I have a series of Easting and Northing coordinates in pandas dataframe along with other columns of information. I know the coordinates fall within and administrative area and want to match the coordinates and rest of columns to that administrative area, I have the shapefile of the administrative boundaries. I'm familiar with R and visually this looks easy, I can plot the coordinate and see it fall into the area. However i have n=8,335 records to match and need to use Python as all other records are loaded and the analysis i have is better suited to Python.

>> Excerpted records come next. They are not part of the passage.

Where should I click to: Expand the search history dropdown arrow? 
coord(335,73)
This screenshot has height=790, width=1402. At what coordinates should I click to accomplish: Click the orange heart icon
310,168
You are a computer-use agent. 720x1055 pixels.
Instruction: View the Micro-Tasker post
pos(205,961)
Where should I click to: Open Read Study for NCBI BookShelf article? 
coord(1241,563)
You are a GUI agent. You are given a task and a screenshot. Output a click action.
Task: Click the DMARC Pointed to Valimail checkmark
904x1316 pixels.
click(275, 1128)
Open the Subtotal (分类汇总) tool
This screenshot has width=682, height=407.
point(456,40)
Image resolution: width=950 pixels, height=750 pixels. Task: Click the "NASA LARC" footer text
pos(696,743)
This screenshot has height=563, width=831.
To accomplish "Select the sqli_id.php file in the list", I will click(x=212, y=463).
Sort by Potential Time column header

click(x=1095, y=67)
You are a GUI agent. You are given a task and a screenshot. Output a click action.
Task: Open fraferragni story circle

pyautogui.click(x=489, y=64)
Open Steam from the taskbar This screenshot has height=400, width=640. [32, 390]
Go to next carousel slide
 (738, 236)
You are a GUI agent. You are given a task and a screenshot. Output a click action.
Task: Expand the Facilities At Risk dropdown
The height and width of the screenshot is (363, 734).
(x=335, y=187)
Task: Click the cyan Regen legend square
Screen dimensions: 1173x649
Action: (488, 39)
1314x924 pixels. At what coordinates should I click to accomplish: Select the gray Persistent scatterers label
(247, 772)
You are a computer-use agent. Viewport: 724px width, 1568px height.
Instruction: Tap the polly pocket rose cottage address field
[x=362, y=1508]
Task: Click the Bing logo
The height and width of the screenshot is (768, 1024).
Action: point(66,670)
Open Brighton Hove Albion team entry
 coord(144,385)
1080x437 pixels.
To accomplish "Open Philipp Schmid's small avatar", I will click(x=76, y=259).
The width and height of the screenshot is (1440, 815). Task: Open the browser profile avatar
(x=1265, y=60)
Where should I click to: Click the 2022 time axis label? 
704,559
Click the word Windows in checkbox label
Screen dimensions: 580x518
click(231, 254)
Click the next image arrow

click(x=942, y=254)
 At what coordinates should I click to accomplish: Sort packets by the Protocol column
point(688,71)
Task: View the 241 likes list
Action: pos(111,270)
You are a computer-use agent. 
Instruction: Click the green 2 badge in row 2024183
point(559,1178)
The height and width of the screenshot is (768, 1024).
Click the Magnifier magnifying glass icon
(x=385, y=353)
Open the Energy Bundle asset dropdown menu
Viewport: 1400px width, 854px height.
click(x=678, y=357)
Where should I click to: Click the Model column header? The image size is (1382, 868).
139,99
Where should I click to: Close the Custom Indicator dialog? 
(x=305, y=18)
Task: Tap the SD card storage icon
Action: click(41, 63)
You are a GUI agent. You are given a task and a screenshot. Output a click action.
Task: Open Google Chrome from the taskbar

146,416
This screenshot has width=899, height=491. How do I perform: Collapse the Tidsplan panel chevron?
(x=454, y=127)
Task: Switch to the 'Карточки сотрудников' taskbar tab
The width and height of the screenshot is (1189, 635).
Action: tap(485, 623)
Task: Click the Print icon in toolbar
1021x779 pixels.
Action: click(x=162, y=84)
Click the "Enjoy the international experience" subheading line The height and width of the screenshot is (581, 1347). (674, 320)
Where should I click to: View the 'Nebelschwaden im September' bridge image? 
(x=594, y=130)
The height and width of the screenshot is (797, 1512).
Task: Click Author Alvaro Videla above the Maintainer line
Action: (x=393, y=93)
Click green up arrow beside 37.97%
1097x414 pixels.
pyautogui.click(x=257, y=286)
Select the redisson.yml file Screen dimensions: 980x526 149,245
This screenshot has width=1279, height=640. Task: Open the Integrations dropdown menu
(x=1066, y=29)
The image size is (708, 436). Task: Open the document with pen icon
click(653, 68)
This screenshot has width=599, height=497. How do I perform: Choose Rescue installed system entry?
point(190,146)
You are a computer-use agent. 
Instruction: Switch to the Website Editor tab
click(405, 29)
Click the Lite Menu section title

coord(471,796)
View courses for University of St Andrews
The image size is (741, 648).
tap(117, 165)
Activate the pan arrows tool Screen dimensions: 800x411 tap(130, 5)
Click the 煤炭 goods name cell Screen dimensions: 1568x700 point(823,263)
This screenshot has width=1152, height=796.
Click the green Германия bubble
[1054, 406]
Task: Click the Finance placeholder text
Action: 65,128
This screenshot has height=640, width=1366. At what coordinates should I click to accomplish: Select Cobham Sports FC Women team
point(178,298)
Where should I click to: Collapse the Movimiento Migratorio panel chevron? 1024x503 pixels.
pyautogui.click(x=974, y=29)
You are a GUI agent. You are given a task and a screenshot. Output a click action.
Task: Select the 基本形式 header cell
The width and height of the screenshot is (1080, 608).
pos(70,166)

So far i have work flow as;
Convert Easting and Northing to lat and long
Somehow use Shapely to tell me if point is in polygon / I understand that matplotlib.path.Path.contains_points executes faster.
Assign point to polygon and add new column to dataframe with the polgon reference in it.
Use pandas merge to join dataframe to others. Project to map again and check visually.
Does that sound like a sensible approach or is there a more efficient route?
1 Answer 1
If you're working with spatial data and Pandas you should take a look at GeoPandas.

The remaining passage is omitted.